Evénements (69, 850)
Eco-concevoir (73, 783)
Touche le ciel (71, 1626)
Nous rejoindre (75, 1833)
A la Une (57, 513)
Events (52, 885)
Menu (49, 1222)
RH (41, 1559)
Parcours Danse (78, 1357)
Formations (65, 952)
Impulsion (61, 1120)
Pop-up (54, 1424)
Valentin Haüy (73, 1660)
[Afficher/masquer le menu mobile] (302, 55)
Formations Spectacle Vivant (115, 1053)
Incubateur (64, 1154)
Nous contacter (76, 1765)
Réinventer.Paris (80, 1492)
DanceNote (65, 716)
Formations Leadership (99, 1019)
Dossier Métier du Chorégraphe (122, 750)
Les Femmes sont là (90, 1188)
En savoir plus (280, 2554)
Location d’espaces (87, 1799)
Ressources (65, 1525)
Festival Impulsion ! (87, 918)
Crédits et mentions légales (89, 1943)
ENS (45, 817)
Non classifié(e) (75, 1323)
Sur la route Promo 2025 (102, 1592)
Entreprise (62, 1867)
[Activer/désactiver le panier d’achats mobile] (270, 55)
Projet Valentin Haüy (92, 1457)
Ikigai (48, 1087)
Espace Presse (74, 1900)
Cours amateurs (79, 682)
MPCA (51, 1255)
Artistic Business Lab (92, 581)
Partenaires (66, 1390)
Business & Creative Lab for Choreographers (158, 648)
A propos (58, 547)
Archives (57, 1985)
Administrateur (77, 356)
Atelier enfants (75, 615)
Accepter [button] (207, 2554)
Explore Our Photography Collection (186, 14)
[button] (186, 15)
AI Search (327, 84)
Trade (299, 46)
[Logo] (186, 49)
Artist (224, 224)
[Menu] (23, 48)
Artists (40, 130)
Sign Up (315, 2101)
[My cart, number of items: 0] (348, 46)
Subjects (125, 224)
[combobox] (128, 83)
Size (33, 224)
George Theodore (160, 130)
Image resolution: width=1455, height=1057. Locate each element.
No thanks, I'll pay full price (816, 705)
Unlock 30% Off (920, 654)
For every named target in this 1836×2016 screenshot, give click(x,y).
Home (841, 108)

---------------

THE PROBLEM:
Using the listing above, copy exactly the line that contains "[My cart, number of items: 0] (348, 46)", the line that contains "For every named", and each line that falls between them.

ANSWER TO THIS EXERCISE:
[My cart, number of items: 0] (348, 46)
Subjects (125, 224)
[combobox] (128, 83)
Size (33, 224)
George Theodore (160, 130)
Image resolution: width=1455, height=1057. Locate each element.
No thanks, I'll pay full price (816, 705)
Unlock 30% Off (920, 654)
For every named target in this 1836×2016 screenshot, give click(x,y).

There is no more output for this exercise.